## Short task
Render the lines below as a JSON list of strings, one string per line, leaving out blank lines.

## Data provided
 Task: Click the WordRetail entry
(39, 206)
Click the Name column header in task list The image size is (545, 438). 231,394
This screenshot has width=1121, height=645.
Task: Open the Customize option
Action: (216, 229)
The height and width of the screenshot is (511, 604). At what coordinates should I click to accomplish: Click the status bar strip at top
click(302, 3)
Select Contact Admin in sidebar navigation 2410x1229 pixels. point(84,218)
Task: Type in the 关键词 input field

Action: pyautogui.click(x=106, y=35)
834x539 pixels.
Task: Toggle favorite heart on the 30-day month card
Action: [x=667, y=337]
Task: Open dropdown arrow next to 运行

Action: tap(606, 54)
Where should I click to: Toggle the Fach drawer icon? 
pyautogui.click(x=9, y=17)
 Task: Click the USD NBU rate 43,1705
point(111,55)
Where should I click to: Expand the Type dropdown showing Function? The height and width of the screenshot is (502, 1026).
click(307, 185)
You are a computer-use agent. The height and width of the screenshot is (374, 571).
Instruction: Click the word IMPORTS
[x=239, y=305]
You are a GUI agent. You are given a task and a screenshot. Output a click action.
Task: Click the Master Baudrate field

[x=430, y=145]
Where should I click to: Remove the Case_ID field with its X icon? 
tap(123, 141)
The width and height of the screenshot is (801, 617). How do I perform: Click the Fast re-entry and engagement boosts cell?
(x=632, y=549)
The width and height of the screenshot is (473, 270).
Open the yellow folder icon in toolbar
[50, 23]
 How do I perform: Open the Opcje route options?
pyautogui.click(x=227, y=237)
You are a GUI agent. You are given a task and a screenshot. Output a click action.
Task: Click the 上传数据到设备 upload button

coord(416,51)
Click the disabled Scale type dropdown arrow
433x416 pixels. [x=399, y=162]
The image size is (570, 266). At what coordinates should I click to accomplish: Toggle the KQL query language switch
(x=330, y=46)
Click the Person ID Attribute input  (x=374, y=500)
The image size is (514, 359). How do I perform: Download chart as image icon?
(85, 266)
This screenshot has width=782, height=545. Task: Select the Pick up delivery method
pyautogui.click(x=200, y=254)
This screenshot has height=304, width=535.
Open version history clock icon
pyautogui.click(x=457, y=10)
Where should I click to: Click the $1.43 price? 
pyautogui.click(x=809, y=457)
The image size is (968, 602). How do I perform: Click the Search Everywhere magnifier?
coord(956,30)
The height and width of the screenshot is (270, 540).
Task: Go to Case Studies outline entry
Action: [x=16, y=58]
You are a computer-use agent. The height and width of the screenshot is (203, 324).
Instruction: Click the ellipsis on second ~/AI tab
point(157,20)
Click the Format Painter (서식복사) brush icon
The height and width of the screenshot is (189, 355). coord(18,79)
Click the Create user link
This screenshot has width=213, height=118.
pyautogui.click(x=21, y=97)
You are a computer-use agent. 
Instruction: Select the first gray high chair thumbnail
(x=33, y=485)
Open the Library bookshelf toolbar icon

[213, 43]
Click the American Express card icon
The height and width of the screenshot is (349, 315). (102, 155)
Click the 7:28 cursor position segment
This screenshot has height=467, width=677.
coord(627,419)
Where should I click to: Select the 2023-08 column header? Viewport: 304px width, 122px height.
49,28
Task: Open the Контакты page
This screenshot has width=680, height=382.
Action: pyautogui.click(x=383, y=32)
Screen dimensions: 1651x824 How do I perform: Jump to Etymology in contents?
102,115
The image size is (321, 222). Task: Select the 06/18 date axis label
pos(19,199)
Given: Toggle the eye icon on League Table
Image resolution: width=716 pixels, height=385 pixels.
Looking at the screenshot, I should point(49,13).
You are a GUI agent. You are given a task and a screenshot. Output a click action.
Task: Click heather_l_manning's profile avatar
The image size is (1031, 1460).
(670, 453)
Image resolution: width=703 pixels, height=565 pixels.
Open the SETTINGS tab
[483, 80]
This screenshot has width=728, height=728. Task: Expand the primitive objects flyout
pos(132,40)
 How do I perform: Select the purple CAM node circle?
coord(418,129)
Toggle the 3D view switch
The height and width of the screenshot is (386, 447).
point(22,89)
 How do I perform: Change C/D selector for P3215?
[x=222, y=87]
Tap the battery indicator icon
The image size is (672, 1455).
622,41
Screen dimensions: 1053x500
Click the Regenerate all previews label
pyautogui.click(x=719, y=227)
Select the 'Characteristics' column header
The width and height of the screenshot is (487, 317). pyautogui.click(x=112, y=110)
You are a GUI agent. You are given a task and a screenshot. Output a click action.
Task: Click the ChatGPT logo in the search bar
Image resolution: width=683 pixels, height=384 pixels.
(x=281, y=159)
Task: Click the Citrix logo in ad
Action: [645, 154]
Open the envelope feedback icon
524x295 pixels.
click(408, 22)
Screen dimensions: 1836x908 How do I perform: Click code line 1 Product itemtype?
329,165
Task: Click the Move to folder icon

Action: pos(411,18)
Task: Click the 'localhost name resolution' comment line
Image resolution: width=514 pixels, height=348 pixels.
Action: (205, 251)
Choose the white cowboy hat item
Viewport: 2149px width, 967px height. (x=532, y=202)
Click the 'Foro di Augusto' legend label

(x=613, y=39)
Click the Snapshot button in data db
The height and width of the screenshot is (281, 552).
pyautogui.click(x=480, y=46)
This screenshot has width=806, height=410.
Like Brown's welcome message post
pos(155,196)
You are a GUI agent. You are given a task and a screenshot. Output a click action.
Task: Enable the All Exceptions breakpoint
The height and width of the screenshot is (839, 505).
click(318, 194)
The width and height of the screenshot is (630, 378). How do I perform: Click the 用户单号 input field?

## Task response
[
  " Task: Click the WordRetail entry",
  "(39, 206)",
  "Click the Name column header in task list The image size is (545, 438). 231,394",
  "This screenshot has width=1121, height=645.",
  "Task: Open the Customize option",
  "Action: (216, 229)",
  "The height and width of the screenshot is (511, 604). At what coordinates should I click to accomplish: Click the status bar strip at top",
  "click(302, 3)",
  "Select Contact Admin in sidebar navigation 2410x1229 pixels. point(84,218)",
  "Task: Type in the 关键词 input field",
  "Action: pyautogui.click(x=106, y=35)",
  "834x539 pixels.",
  "Task: Toggle favorite heart on the 30-day month card",
  "Action: [x=667, y=337]",
  "Task: Open dropdown arrow next to 运行",
  "Action: tap(606, 54)",
  "Where should I click to: Toggle the Fach drawer icon? ",
  "pyautogui.click(x=9, y=17)",
  " Task: Click the USD NBU rate 43,1705",
  "point(111,55)",
  "Where should I click to: Expand the Type dropdown showing Function? The height and width of the screenshot is (502, 1026).",
  "click(307, 185)",
  "You are a computer-use agent. The height and width of the screenshot is (374, 571).",
  "Instruction: Click the word IMPORTS",
  "[x=239, y=305]",
  "You are a GUI agent. You are given a task and a screenshot. Output a click action.",
  "Task: Click the Master Baudrate field",
  "[x=430, y=145]",
  "Where should I click to: Remove the Case_ID field with its X icon? ",
  "tap(123, 141)",
  "The width and height of the screenshot is (801, 617). How do I perform: Click the Fast re-entry and engagement boosts cell?",
  "(x=632, y=549)",
  "The width and height of the screenshot is (473, 270).",
  "Open the yellow folder icon in toolbar",
  "[50, 23]",
  " How do I perform: Open the Opcje route options?",
  "pyautogui.click(x=227, y=237)",
  "You are a GUI agent. You are given a task and a screenshot. Output a click action.",
  "Task: Click the 上传数据到设备 upload button",
  "coord(416,51)",
  "Click the disabled Scale type dropdown arrow",
  "433x416 pixels. [x=399, y=162]",
  "The image size is (570, 266). At what coordinates should I click to accomplish: Toggle the KQL query language switch",
  "(x=330, y=46)",
  "Click the Person ID Attribute input  (x=374, y=500)",
  "The image size is (514, 359). How do I perform: Download chart as image icon?",
  "(85, 266)",
  "This screenshot has width=782, height=545. Task: Select the Pick up delivery method",
  "pyautogui.click(x=200, y=254)",
  "This screenshot has height=304, width=535.",
  "Open version history clock icon",
  "pyautogui.click(x=457, y=10)",
  "Where should I click to: Click the $1.43 price? ",
  "pyautogui.click(x=809, y=457)",
  "The image size is (968, 602). How do I perform: Click the Search Everywhere magnifier?",
  "coord(956,30)",
  "The height and width of the screenshot is (270, 540).",
  "Task: Go to Case Studies outline entry",
  "Action: [x=16, y=58]",
  "You are a computer-use agent. The height and width of the screenshot is (203, 324).",
  "Instruction: Click the ellipsis on second ~/AI tab",
  "point(157,20)",
  "Click the Format Painter (서식복사) brush icon",
  "The height and width of the screenshot is (189, 355). coord(18,79)",
  "Click the Create user link",
  "This screenshot has width=213, height=118.",
  "pyautogui.click(x=21, y=97)",
  "You are a computer-use agent. ",
  "Instruction: Select the first gray high chair thumbnail",
  "(x=33, y=485)",
  "Open the Library bookshelf toolbar icon",
  "[213, 43]",
  "Click the American Express card icon",
  "The height and width of the screenshot is (349, 315). (102, 155)",
  "Click the 7:28 cursor position segment",
  "This screenshot has height=467, width=677.",
  "coord(627,419)",
  "Where should I click to: Select the 2023-08 column header? Viewport: 304px width, 122px height.",
  "49,28",
  "Task: Open the Контакты page",
  "This screenshot has width=680, height=382.",
  "Action: pyautogui.click(x=383, y=32)",
  "Screen dimensions: 1651x824 How do I perform: Jump to Etymology in contents?",
  "102,115",
  "The image size is (321, 222). Task: Select the 06/18 date axis label",
  "pos(19,199)",
  "Given: Toggle the eye icon on League Table",
  "Image resolution: width=716 pixels, height=385 pixels.",
  "Looking at the screenshot, I should point(49,13).",
  "You are a GUI agent. You are given a task and a screenshot. Output a click action.",
  "Task: Click heather_l_manning's profile avatar",
  "The image size is (1031, 1460).",
  "(670, 453)",
  "Image resolution: width=703 pixels, height=565 pixels.",
  "Open the SETTINGS tab",
  "[483, 80]",
  "This screenshot has width=728, height=728. Task: Expand the primitive objects flyout",
  "pos(132,40)",
  " How do I perform: Select the purple CAM node circle?",
  "coord(418,129)",
  "Toggle the 3D view switch",
  "The height and width of the screenshot is (386, 447).",
  "point(22,89)",
  " How do I perform: Change C/D selector for P3215?",
  "[x=222, y=87]",
  "Tap the battery indicator icon",
  "The image size is (672, 1455).",
  "622,41",
  "Screen dimensions: 1053x500",
  "Click the Regenerate all previews label",
  "pyautogui.click(x=719, y=227)",
  "Select the 'Characteristics' column header",
  "The width and height of the screenshot is (487, 317). pyautogui.click(x=112, y=110)",
  "You are a GUI agent. You are given a task and a screenshot. Output a click action.",
  "Task: Click the ChatGPT logo in the search bar",
  "Image resolution: width=683 pixels, height=384 pixels.",
  "(x=281, y=159)",
  "Task: Click the Citrix logo in ad",
  "Action: [645, 154]",
  "Open the envelope feedback icon",
  "524x295 pixels.",
  "click(408, 22)",
  "Screen dimensions: 1836x908 How do I perform: Click code line 1 Product itemtype?",
  "329,165",
  "Task: Click the Move to folder icon",
  "Action: pos(411,18)",
  "Task: Click the 'localhost name resolution' comment line",
  "Image resolution: width=514 pixels, height=348 pixels.",
  "Action: (205, 251)",
  "Choose the white cowboy hat item",
  "Viewport: 2149px width, 967px height. (x=532, y=202)",
  "Click the 'Foro di Augusto' legend label",
  "(x=613, y=39)",
  "Click the Snapshot button in data db",
  "The height and width of the screenshot is (281, 552).",
  "pyautogui.click(x=480, y=46)",
  "This screenshot has width=806, height=410.",
  "Like Brown's welcome message post",
  "pos(155,196)",
  "You are a GUI agent. You are given a task and a screenshot. Output a click action.",
  "Task: Enable the All Exceptions breakpoint",
  "The height and width of the screenshot is (839, 505).",
  "click(318, 194)",
  "The width and height of the screenshot is (630, 378). How do I perform: Click the 用户单号 input field?"
]